Premium
Relationship of Safety Climate and Safety Performance in Hospitals
Author(s) -
Singer Sara,
Lin Shoutzu,
Falwell Alyson,
Gaba David,
Baker Laurence
Publication year - 2009
Publication title -
health services research
Language(s) - English
Resource type - Journals
SCImago Journal Rank - 1.706
H-Index - 121
eISSN - 1475-6773
pISSN - 0017-9124
DOI - 10.1111/j.1475-6773.2008.00918.x
Subject(s) - patient safety , safety climate , medicine , occupational safety and health , interpersonal communication , psychology , health care , social psychology , economics , pathology , economic growth
Objective. To examine the relationship between measures of hospital safety climate and hospital performance on selected Patient Safety Indicators (PSIs). Data Sources. Primary data from a 2004 survey of hospital personnel. Secondary data from the 2005 Medicare Provider Analysis and Review File and 2004 American Hospital Association's Annual Survey of Hospitals. Study Design. A cross‐sectional study of 91 hospitals. Data Collection. Negative binomial regressions used an unweighted, risk‐adjusted PSI composite as dependent variable and safety climate scores and controls as independent variables.

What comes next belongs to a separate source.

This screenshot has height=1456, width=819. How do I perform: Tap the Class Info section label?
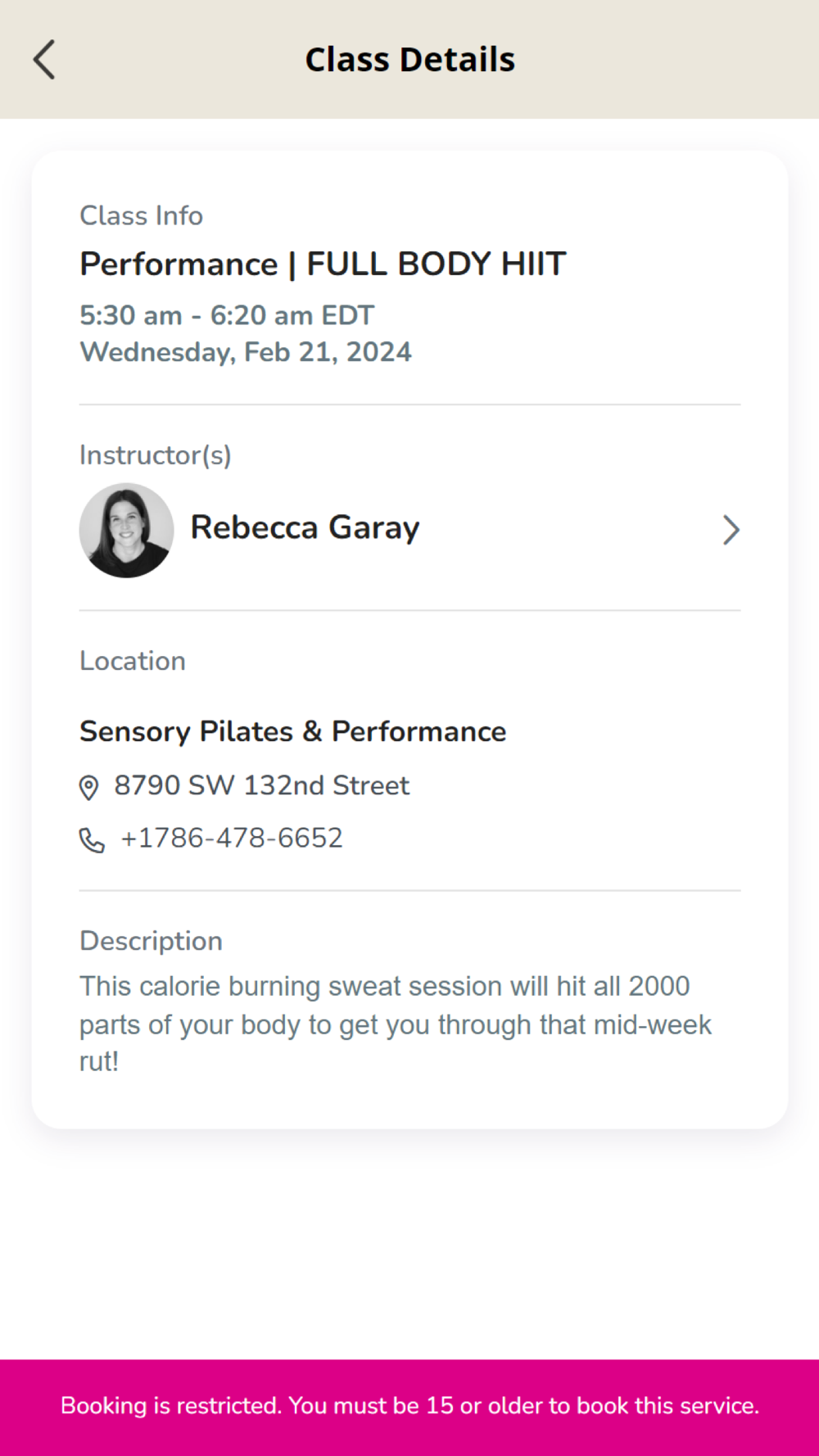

Some specifications included interpersonal, work unit, and organizational safety climate dimensions. Others included separate measures for senior managers and frontline personnel's safety climate perceptions. Principal Findings. Hospitals with better safety climate overall had lower relative incidence of PSIs, as did hospitals with better scores on safety climate dimensions measuring interpersonal beliefs regarding shame and blame. Frontline personnel's perceptions of better safety climate predicted lower risk of experiencing PSIs, but senior manager perceptions did not. Conclusions. The results link hospital safety climate to indicators of potential safety events. Some aspects of safety climate are more closely related to safety events than others. Perceptions about safety climate among some groups, such as frontline staff, are more closely related than perceptions in other groups.